5. In the present case, it is seen that it is an admitted position that the petitioner had taken leave without pay for 114 days. It is also seen that
although he had applied for leave of 110 days, the said applications for leave had been rejected by DTC. The petitioner had not applied for leave
for the remaining four days. On behalf of DTC it was urged that the work of the Corporation had suffered as a consequence of unauthorized leave
availed by the petitioner. The DTC after holding an inquiry, wherein the petitioner had admitted his guilt, came to a conclusion that the present was
a case fit for taking action for misconduct against the petitioner. The DTC had thereafter issued a show cause notice to the petitioner who replied
thereto. Thereafter, since the explanation was not found satisfactory, keeping in mind the past record of the petitioner, the DTC came to the
conclusion that punishment for misconduct ought to be confirmed. It is also seen that on behalf of the DTC it was clearly deposed by producing
record in this behalf that the leave applications of the workman had been rejected by the DTC. Further, it was also established by production of
the relevant record that the petitioner had been censured twice for absence in the year 1992 and had been given punishment by lowering two
stages in the pay scale for unauthorized absence of 52 days during the year 1992. Furthermore, it was establised that the petitioner had been given
warning for unauthorized absence on 20th January, 1993. It may be observed that, it was an admitted position that the petitioner had remained
absent from duty w.e.f. 1st January, 1993 to 31st December, 1993, a period of 114 days in which four days was without any intimation and
unauthorizedly and the remaining 110 days due to rejection of leave.

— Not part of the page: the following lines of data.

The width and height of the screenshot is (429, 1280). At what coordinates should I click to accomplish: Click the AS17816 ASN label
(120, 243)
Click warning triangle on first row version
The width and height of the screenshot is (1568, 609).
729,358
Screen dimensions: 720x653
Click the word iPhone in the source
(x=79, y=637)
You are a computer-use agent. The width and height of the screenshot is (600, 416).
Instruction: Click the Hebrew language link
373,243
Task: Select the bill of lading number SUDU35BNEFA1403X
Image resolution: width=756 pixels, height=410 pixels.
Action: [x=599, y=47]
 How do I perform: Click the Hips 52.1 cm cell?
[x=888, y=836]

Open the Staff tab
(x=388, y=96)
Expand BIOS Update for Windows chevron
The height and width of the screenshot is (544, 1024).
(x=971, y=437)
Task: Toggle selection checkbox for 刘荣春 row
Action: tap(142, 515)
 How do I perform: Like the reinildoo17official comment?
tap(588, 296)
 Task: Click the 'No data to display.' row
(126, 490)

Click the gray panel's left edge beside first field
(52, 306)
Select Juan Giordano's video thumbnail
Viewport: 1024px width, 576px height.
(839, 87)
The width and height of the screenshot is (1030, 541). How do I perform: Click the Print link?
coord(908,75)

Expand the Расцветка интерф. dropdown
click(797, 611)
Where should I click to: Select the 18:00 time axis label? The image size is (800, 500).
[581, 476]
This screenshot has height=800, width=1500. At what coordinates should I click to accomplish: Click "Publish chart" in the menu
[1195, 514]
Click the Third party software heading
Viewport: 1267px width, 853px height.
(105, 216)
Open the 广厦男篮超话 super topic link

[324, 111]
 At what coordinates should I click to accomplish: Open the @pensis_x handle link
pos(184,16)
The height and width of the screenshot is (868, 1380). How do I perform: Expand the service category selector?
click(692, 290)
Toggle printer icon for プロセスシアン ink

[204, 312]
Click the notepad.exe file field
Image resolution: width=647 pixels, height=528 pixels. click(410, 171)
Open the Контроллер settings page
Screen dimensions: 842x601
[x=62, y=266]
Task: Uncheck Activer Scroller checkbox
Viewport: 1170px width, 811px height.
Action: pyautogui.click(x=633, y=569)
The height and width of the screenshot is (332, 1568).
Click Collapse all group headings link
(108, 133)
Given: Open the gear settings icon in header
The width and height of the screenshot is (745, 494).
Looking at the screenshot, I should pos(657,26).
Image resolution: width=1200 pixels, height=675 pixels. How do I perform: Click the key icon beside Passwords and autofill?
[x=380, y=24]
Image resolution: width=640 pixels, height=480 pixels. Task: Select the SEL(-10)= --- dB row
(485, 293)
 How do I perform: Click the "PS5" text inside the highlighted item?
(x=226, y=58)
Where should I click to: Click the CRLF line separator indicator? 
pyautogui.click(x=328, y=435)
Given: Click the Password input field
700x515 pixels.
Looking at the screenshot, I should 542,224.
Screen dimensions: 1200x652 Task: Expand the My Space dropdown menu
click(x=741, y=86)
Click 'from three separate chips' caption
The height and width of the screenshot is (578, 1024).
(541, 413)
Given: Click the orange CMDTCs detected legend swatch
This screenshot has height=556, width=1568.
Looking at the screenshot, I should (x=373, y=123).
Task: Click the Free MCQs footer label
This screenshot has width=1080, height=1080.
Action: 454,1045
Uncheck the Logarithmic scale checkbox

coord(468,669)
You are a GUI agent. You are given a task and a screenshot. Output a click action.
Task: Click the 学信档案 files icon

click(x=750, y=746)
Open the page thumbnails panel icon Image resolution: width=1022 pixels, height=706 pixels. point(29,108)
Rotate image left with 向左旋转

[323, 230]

6. The scope of judicial review in a proceeding under Article 226 of the Constitution of India is no longer res integra. This Court under the
provisions of Article 226 of the Constitution of India cannot undertake the exercise of liberally reappreciating the evidence and drawing
conclusions of its own on pure questions of fact. The findings of fact recorded by a fact-finding authority duly constituted for the purpose cannot be
interfered with as long as they are based upon some material relevant for the purpose or even on the ground that there is yet another view which
can reasonably and possibly be taken.
7. In the present case the findings of the Industrial Adjudicator are based on the appreciation of evidence produced before it. I am of the view that
the findings cannot be said to be based on no evidence at all, so as to, warrant re-appreciation of evidence, by this Court. The limitations on the
jurisdiction of this Court are well settled. A writ in the nature of certiorari may be issued only if the finding of the Industrial Adjudicator suffers from
an error or jurisdiction or from a breach of principles of natural justice or is vitiated by a manifest or apparent error of law. No such issue has been
urged or established in the instant case on behalf of the petitioner. The Court will not countenance the picking of holes here and there in the award
on trivial points and attempting thereby to frustrate the entire adjudication process before the Industrial Adjudicator on hypertechnical grounds as is
being sought to be done by the petitioner in the present case.
8. This Court under the provision of Article 226 of the Constitution of India does not interfere with the finding of fact arrived at by the Industrial
Adjudicator unless the same is based on no evidence or is perverse. In my view impugned order of the Industrial Adjudicator does not suffer from
any infirmity in this behalf so as to warrant interference under the provision of Article 226 of the Constitution of India, which even otherwise is a
discretionary relief.
9. In the circumstances, the writ petition is devoid of merits and is hereby dismissed as such.